TASK TO COMPLETE: Rewrite the records, changing each "pixels" to "px" and leaving everything else untouched.
# Start of STORED ROWS
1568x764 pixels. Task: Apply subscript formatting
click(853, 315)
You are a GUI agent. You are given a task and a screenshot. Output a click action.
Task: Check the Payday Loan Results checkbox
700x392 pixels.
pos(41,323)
# End of STORED ROWS
ANSWER TO THIS PROBLEM:
1568x764 px. Task: Apply subscript formatting
click(853, 315)
You are a GUI agent. You are given a task and a screenshot. Output a click action.
Task: Check the Payday Loan Results checkbox
700x392 px.
pos(41,323)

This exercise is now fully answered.